For years now these drawings have crept into my work, and I try to make sense of them — repetitive, rounded, calligraphic lines that lie somewhere between scribbles and handwriting exercises. Born of the same essential mark, they are never the same twice, although by all appearances that’s what they aspire to be.

It occurred to me at some point that there was something in this tension between structure and freedom that lies at the core of everything I make in the studio, but which exists in its rawest, most primal form in these drawings. As they continued, I focused on the nucleus being the same, and the extension of that nucleus changing, evolving, warping, deconstructing. Its migratory shift became my principal interest.

Over time, these drawings became linoleum cuts, monoprints and finally oil transfers on paintings. Here in Rome, where the ancient texture of cracked stucco and stone mix with the deep, opaque hues of southern Europe and the Mediterranean, I initially limited my investigations to the yellow ochre that is everywhere here. I found, too, that my staring at these lines in the studio drew my attention, in the city, to the fissures in the pavement, the erosion in the cobbstone, the cracks and breaks in the surface of everything here in the eternal city.

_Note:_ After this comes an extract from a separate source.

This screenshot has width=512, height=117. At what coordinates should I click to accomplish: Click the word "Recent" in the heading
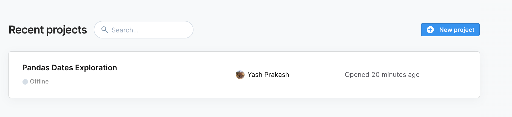(26, 30)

In the interest of time (and economy) I’m working primarily on paper, and pushing my experiments through a series of media: from oil to acrylic, pen and ink to watercolor, torn paper to clay to wire. How do you define a line? Where does it start? Where does it go, and if indeed it does go somewhere, when does it stop being a line and become something else? When does it represent flat space, and when and how does it go from a two to a three-dimensional representation of that space? What if you follow it, and it breaks, or shifts, or migrates, or deviates into something else? When is a line no longer a line?

It is that fundamentally abstract space between the unknown and the known that intrigues me, and which frames this body of work. My drawings, I am sometimes told, resemble calligraphic form: Do people tell me this because they know I am a designer, and therefore my references must, by conjecture, be typographic? (As a counter-argument to this, I’ve started making imaginary alphabets.)

Finally, I am learning, too, how to “be” in the studio alone — how to carry on a dialogue with myself and with the work — and how not to require (indeed, how to resist) too much external input. Philip Guston wrote brilliantly about this syndrome — about all the “voices” in your studio (and in your head) that you have to get rid of before you can do real work. My favorite quote — now my mantra — comes from him:

“What kind of work would you be doing if you thought no one was looking?” he once said. “Do that work.”

There’s no question that three months in Rome seems a heavenly holiday. But for me, it marks a major shift, where the comforts (and familiarity) of my former studio life have been all stripped away, and I am starting over, learning by doing, with no preconceived notions about how and what to make. Lifechanging.

Jessica Helfand is a partner, with William Drenttel, in Winterhouse, a design studio in Connecticut. Their work focuses on publishing and editorial development; new media; and cultural, educational and literary institutions. She is currently senior critic at Yale School of Art and is the author of several books, including Screen: Essays on Graphic Design, New Media and Visual Culture and Reinventing the Wheel. She has also written Paul Rand: American Modernist. For those interested in the history of visual culture, we highly recommend her Scrapbooks: An American History.

  1. Posted by Debbie Millman on 04.27.10 at 10:01 am

    Awesome, wonderful and gorgeous.

  2. Posted by Nancy Denney Essex on 04.27.10 at 11:31 am

    Nice work, Jessica! Fusilli-esque?

  3. Posted by Amy Graver on 05.1.10 at 6:19 am

    The work is beautiful. The story behind the work is inspiring and thought-provoking. Thank you for sharing it.